[Opening STORED DATA section]

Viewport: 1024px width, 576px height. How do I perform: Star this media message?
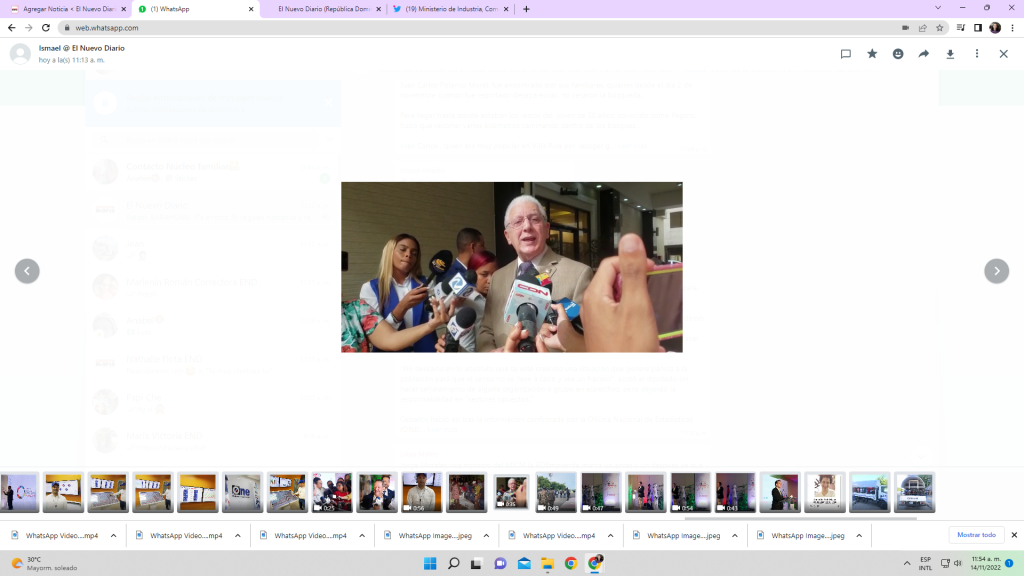pyautogui.click(x=872, y=54)
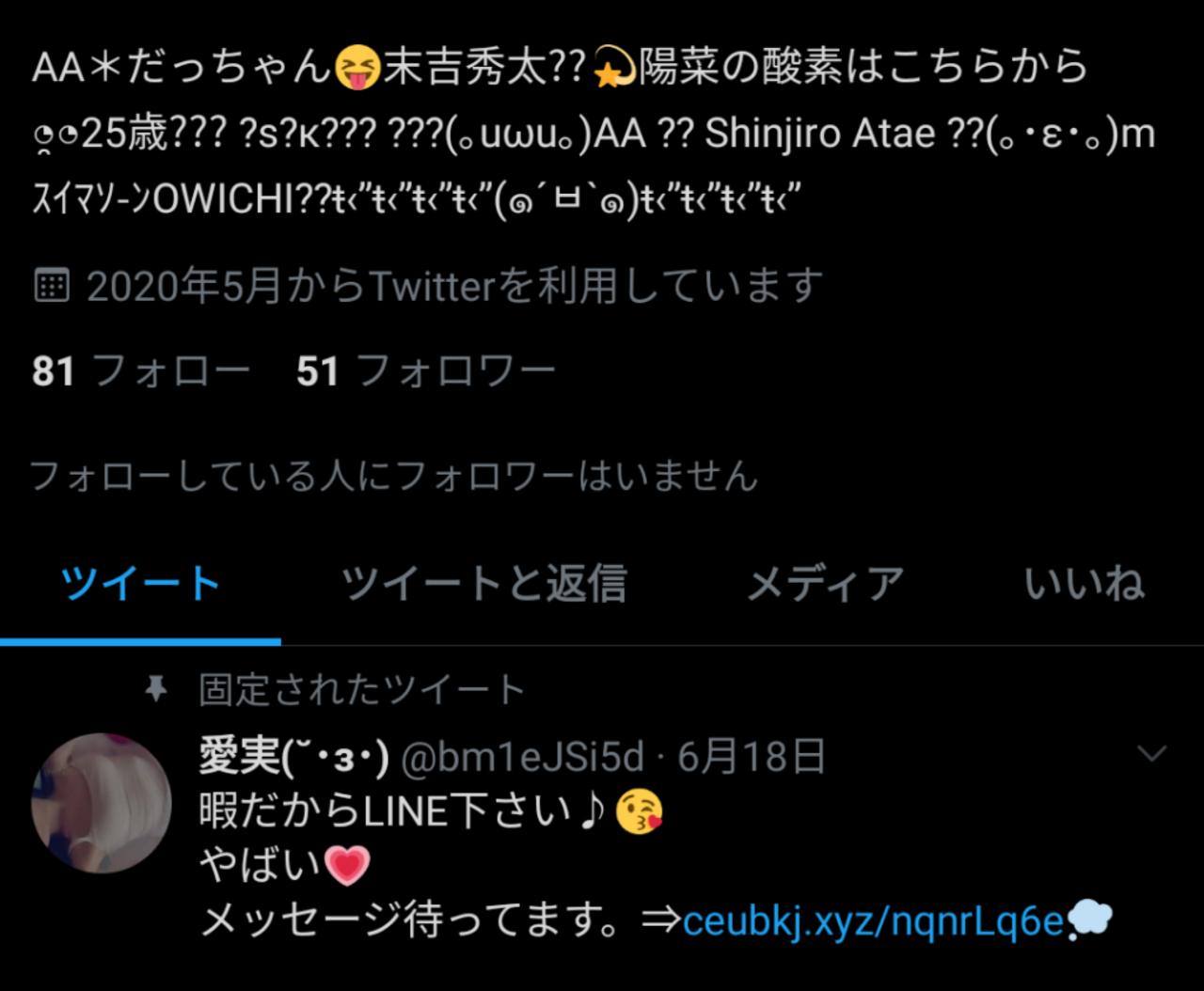Screen dimensions: 1204x991
Task: Expand the pinned tweet options chevron
Action: coord(1152,753)
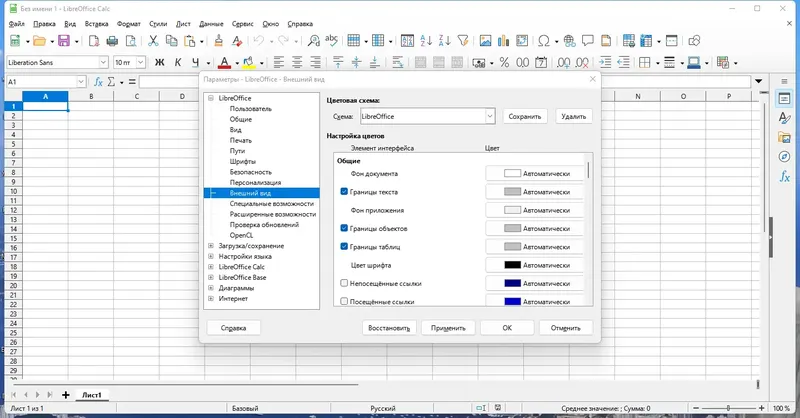Open the Схема color scheme dropdown
The image size is (800, 418).
click(489, 116)
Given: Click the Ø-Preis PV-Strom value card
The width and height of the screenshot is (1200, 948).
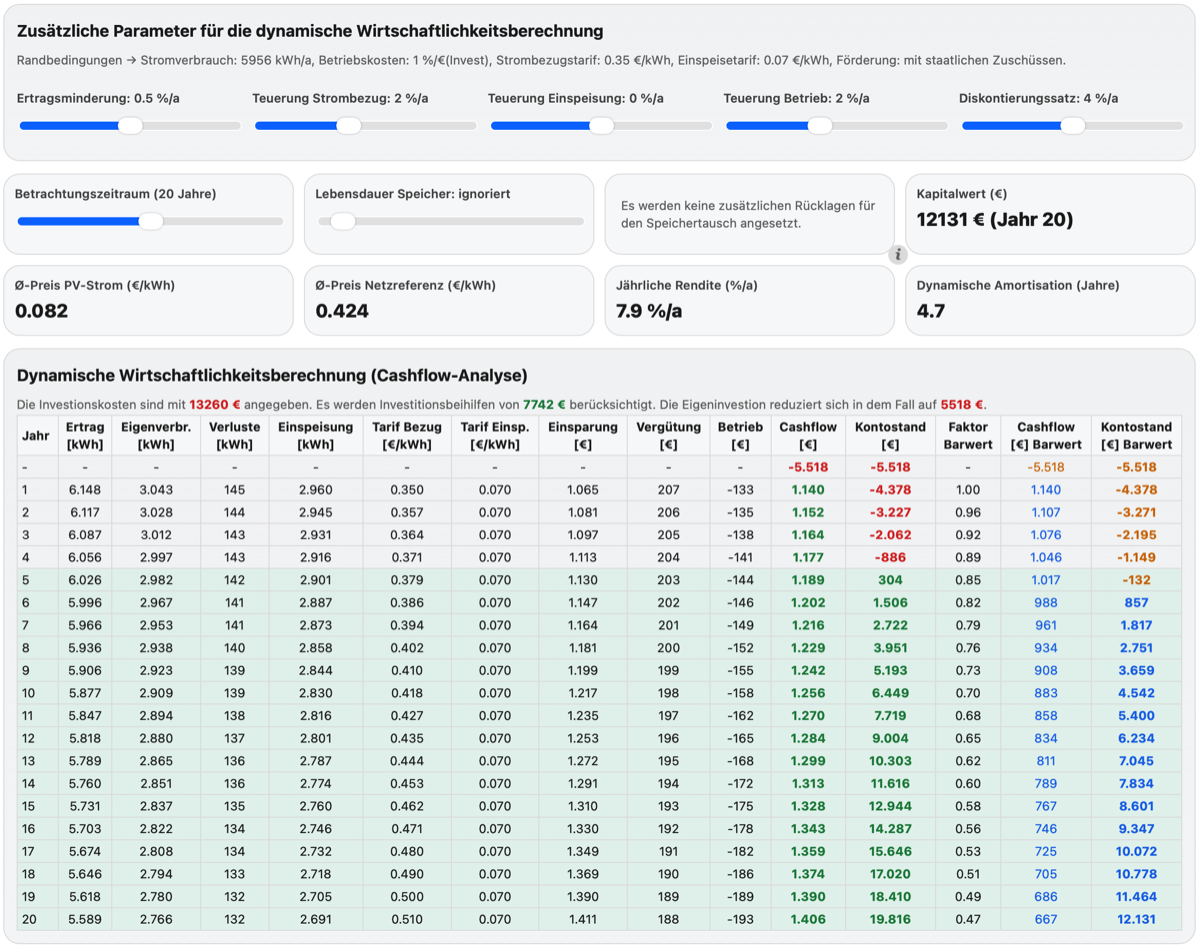Looking at the screenshot, I should [149, 300].
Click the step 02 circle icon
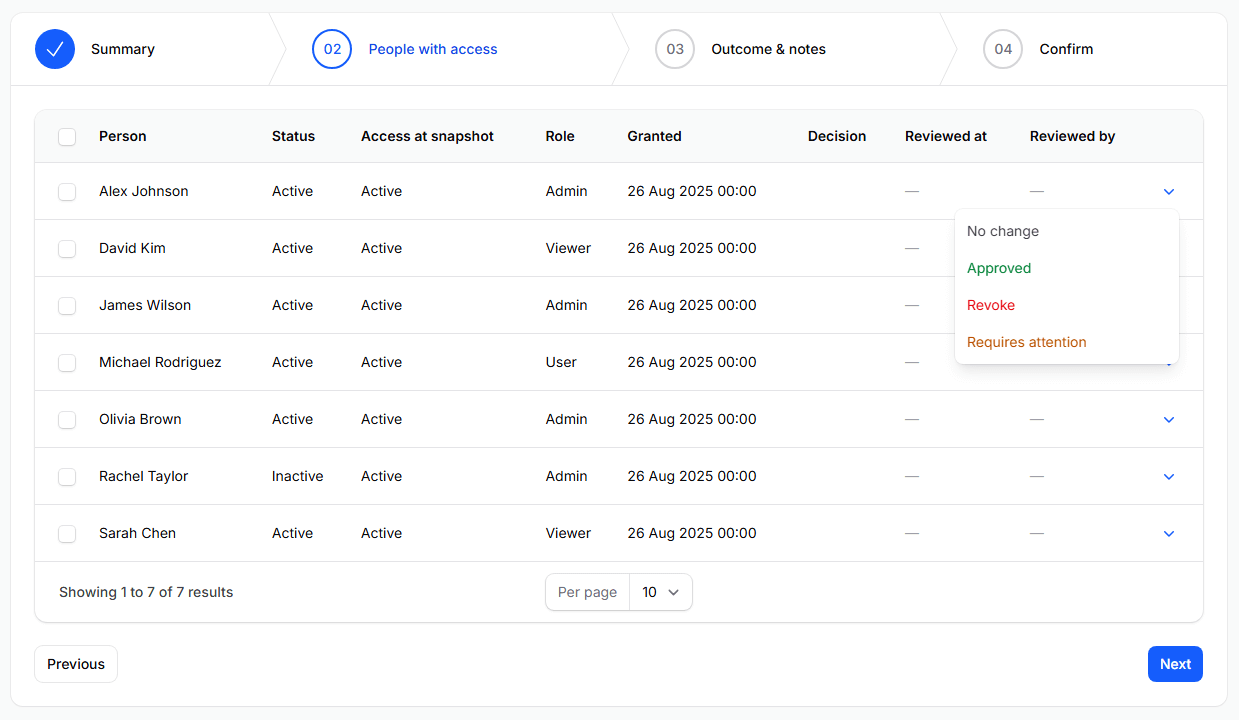1239x720 pixels. pyautogui.click(x=332, y=49)
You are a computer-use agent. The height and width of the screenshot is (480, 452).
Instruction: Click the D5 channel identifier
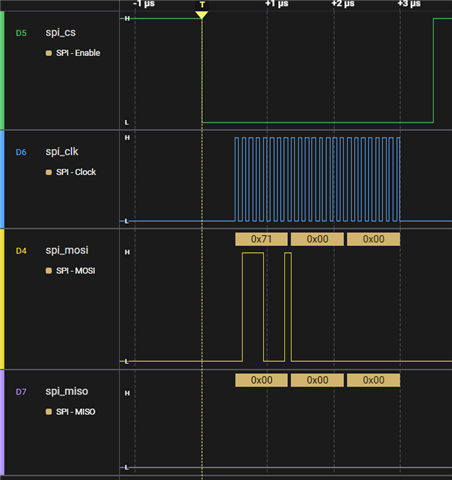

[Closing STORED DATA section]

## WORK INSTRUCTION
Leaving out any pictures, write the records above out exactly as they are.

## SOLUTION TO THE PROBLEM
Viewport: 1024px width, 576px height. How do I perform: Star this media message?
pyautogui.click(x=872, y=54)
Screen dimensions: 1204x991
Task: Expand the pinned tweet options chevron
Action: coord(1152,753)
Open the Схема color scheme dropdown
The image size is (800, 418).
click(489, 116)
Given: Click the Ø-Preis PV-Strom value card
The width and height of the screenshot is (1200, 948).
Looking at the screenshot, I should [149, 300].
Click the step 02 circle icon
1239x720 pixels. pyautogui.click(x=332, y=49)
You are a computer-use agent. The height and width of the screenshot is (480, 452).
Instruction: Click the D5 channel identifier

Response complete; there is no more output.